Evénement

Chantier participatif et visite à Pourgues

N°1 : Premier chantier collectif et notre visite à Pourgues

Terr’Azïl sort de sa coquille! Voilà plus de 7 mois que nous apprenons à nous découvrir, que nous créons et testons notre fonctionnement et notre gouvernance, que nous éprouvons le vivre-ensemble; nous sommes fin prêt·es à nous dévoiler au monde afin de partager ce qui nous anime.

Et nous voilà à organiser notre premier chantier collectif: l’installation d’une yourte! De nombreuses paires de bras amis ont répondu à notre appel du 30 Juin pour venir tenir perches et treillis.

Une véritable fourmilière prend vie sur notre lieu de vie actuel. Plus d’une trentaine de personnes de tous âges s’activent (36 exactement!), chacun·e vaquant à son occupation: jeux, montage de la yourte, cuisine, installation de la toile d’ombrage (qui est une voile de bateau), photos, organisation, occupent tout ce “petit” monde. Ca papote, ça rit, ça réfléchit, ça découpe, ça babille, ça court, l’ambiance est joyeuse et vivante. Heureusement, la canicule qui sévissait les jours précédents commence à baisser, et la chaleur est supportable, encore plus avec l’installation d’une “piscine-pédiluve”.

Au moment du repas, petite pause bien appréciée, les conversations se poursuivent et petit à petit les questions s’orientent vers notre projet : l’écolieu Terr’Azïl. Le dessert avalé, il est temps pour nous de faire notre première présentation publique.

Nous prenons une grande respiration pour faire disparaître, tout du moins atténuer le trac qui s’empare de nous et c’est parti : Noémie, Jade, Greg et Blaise s’alternent pour expliquer ce qu’est Terr’Azïl, ses fondamentaux,et le coeur du projet, ce qui nous relie. Avec aisance, enthousiasme et complétude nous partageons notre rêve et les gens posent des questions, animé·es par la curiosité et l’envie d’en savoir plus. Nous échangeons tous ensemble nos envies, nos expériences, et nos ami·es présent·es nous expriment leur soutien. Nous ressentons de la reconnaissance.  L’après-midi se termine par une chasse au trésor ponctuée de jeux coopératifs. Et petit à petit, l’agitation diminue un peu plus à chaque départ.

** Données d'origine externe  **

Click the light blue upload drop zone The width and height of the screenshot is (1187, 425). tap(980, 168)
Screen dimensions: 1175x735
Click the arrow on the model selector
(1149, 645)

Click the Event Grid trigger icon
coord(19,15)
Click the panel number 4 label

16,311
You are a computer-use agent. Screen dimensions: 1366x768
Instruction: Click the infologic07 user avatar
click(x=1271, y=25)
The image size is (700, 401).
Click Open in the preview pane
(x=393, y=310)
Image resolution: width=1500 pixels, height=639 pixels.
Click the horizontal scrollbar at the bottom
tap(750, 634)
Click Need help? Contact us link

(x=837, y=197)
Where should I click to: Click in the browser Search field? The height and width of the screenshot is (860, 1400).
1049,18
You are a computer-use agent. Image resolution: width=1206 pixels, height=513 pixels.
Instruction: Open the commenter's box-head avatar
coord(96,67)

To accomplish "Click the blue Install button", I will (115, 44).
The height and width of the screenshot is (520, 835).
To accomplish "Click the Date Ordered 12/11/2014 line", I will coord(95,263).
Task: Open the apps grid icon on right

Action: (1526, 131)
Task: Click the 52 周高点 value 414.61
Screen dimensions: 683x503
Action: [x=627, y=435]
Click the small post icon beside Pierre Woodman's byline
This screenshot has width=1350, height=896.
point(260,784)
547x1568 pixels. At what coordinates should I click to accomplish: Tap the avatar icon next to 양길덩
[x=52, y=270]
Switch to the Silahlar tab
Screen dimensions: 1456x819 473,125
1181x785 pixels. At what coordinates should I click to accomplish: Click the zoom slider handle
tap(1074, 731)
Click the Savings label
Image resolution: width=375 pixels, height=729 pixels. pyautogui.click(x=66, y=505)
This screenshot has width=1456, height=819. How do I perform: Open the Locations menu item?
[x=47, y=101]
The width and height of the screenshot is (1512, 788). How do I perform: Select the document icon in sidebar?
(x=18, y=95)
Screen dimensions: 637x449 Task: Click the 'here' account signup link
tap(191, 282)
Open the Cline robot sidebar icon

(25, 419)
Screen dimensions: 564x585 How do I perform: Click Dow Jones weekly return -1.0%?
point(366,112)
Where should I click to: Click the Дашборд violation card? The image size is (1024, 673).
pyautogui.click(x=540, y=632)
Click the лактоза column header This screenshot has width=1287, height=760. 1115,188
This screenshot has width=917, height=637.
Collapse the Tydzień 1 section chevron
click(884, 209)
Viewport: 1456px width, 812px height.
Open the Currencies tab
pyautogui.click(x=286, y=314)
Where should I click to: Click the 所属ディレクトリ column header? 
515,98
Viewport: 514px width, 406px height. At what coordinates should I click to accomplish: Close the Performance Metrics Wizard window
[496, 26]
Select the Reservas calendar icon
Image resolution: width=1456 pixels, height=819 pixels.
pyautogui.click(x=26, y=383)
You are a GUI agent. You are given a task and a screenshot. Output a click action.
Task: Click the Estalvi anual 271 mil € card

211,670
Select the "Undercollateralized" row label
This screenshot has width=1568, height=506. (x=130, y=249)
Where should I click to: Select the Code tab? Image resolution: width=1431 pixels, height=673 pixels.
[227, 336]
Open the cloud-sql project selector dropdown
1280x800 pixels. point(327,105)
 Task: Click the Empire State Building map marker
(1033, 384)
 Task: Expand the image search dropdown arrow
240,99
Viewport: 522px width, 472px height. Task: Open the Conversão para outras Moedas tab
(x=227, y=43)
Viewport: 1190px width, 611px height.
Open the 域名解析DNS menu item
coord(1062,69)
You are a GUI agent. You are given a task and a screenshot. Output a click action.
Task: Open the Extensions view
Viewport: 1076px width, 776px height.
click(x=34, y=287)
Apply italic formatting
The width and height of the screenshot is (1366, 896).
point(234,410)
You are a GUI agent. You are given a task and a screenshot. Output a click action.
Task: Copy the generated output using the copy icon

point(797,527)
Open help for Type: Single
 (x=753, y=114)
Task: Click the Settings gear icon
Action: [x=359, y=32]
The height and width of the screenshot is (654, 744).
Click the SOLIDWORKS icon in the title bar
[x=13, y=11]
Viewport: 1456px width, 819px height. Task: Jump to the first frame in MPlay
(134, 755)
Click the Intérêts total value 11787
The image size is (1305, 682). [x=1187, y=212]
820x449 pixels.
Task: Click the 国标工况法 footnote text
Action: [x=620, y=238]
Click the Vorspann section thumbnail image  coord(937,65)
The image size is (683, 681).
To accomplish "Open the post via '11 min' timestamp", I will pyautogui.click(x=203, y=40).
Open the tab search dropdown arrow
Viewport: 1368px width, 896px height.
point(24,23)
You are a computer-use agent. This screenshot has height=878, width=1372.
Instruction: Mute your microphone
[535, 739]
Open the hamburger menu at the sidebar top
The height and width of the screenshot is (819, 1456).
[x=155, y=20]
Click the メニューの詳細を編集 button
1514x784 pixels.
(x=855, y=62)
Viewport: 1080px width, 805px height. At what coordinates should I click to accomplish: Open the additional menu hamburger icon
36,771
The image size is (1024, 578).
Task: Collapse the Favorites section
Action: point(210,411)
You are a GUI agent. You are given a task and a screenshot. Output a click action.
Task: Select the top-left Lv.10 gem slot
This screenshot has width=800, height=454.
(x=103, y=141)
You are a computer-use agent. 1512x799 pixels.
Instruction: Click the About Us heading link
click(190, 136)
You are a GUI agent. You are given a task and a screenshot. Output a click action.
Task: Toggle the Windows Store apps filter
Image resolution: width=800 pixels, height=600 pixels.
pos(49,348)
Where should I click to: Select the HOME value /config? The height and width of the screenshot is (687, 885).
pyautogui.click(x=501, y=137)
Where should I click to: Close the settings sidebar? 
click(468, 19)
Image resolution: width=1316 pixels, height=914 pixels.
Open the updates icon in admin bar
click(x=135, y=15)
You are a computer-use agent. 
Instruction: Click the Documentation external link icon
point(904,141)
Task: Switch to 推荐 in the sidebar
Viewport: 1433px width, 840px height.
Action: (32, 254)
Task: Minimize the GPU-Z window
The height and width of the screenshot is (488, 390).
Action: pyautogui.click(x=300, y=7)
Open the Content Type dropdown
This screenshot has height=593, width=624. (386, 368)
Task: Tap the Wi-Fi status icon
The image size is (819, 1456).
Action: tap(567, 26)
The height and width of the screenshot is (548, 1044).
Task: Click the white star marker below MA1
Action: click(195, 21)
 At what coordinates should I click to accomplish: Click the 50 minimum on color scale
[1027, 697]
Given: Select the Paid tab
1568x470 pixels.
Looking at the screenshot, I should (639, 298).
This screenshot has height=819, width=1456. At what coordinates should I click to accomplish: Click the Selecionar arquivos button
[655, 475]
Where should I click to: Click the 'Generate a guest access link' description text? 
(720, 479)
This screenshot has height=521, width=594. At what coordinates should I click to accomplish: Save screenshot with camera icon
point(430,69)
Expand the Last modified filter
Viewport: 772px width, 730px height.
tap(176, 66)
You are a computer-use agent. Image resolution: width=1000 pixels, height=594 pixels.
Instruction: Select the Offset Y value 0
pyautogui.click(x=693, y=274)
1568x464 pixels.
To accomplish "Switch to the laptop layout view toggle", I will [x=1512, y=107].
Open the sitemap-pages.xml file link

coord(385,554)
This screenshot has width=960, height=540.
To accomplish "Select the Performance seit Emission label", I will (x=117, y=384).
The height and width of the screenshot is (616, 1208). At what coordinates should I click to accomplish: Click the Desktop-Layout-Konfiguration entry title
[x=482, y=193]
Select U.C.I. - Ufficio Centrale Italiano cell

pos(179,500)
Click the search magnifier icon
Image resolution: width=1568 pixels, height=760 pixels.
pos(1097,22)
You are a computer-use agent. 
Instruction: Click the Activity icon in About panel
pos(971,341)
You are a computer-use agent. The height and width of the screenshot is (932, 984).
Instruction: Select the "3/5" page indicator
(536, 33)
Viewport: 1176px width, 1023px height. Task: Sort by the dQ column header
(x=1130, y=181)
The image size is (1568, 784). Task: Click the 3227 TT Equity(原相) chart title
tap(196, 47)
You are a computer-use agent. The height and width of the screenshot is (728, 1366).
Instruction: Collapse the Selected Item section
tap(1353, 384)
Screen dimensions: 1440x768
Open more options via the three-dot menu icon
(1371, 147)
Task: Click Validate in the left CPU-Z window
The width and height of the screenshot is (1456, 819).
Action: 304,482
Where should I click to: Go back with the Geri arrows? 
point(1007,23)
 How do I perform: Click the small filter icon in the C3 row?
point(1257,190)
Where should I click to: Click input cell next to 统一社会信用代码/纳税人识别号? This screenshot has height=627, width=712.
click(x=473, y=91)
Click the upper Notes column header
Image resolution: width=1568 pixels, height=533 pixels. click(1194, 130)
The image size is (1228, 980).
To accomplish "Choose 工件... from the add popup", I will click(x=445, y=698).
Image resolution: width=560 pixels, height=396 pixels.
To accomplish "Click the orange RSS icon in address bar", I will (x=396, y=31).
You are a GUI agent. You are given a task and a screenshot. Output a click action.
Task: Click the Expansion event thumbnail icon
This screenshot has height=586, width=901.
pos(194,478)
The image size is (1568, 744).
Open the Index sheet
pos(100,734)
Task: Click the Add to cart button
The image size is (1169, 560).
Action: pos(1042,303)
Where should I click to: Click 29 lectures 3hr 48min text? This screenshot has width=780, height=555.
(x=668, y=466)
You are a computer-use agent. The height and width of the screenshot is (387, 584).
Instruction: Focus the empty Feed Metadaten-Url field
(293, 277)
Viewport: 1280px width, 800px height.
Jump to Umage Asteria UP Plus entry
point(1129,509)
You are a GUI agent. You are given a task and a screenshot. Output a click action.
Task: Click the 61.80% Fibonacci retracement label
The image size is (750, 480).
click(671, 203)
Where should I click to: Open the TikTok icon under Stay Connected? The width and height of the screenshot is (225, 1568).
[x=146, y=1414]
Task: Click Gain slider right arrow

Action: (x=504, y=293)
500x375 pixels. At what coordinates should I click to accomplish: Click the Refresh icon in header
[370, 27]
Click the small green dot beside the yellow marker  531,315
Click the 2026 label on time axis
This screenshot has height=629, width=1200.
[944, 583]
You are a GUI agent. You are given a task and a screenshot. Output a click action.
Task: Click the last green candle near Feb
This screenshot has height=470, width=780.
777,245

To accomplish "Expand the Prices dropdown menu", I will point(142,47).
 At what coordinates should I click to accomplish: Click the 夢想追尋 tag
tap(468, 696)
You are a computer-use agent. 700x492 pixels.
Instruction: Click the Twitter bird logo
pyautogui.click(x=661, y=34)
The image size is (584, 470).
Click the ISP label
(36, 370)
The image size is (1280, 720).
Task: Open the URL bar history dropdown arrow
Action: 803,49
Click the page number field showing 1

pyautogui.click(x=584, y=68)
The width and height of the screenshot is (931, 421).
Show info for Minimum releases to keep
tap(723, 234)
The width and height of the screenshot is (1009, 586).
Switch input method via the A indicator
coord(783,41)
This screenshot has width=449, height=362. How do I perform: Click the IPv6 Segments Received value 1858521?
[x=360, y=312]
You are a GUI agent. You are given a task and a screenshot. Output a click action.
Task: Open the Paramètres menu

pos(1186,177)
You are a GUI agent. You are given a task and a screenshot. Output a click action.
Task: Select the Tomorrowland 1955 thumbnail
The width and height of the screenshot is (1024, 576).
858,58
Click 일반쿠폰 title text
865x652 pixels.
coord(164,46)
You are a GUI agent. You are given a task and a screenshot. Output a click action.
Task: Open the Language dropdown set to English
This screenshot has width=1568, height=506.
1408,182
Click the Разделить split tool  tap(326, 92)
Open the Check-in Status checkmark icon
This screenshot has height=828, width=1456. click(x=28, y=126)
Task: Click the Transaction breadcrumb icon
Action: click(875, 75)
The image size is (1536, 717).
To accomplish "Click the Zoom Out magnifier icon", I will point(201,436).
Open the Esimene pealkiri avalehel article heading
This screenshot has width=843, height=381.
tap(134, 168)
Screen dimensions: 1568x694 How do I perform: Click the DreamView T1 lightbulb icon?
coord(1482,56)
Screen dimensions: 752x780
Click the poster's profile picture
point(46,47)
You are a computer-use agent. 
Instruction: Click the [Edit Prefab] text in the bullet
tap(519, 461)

Il ne reste plus que nous et un invité et nous savourons le calme plein·es de gratitude pour les humain·es présent·es aujourd’hui en observant le soleil disparaître derrière la montagne.

Nous sommes gonflé·es de l’énergie bienveillante offerte par notre entourage et de la certitude qu’ensemble nous sommes entier·es. Cette première ouverture vers l’extérieur nous a galvanisé.

 

Une partie de nous même est désormais un membre de la tribu Terr’Azïl et nous en avons révélé l’existence aux autres, et c’est dans cette état d’esprit que nous nous rendons chez nos amis de Pourgues pour leur guinguette estivale. L’animation de ces temps festifs bourdonne à nos oreilles et nous retrouvons des ami·es avec qui nous partageons le plaisir de se revoir

Tandis que nous discutons, les gens nous questionnent sur notre actualité, qui se porte de fait vers notre habitat groupé. Ami·es et connaissances échangent avec nous avec volubilité et des oreilles curieuses qui trainent par là nous rejoignent, nous retrouvant malgré nous à refaire une présentation. Nous savions qu’en venant ici, nous serions entouré·es de personnes animées par une envie d’autre chose, au milieu de ce lieu de vie inspirant et ces discussions nous le confirment La journée passe entre échanges, visionnage du film de nos hôtes, spectacles et gourmandises dégustées. Le jour décline lorsque nous remontons en voiture, avec quelques heures de retard sur nos prévisions. Le début du trajet est animé par le partage de nos ressentis, curieux mélange d’excitation, de bonne fatigue et d’incroyable et au fur et à mesure où l’obscurité gagne l’habitacle, les respirations lentes du sommeil remplacent les mots. La conductrice termine le voyage retour dans le calme de la nuit, un sentiment de sérénité et d’accomplissement dans la poitrine. L’arrivée chez nous se fait paisiblement et chacun·e rejoint ses pénates pour la plupart, dans les bras d’un·e plus grand·e pour poursuivre sa nuit et ses rêves…d’habitat groupé!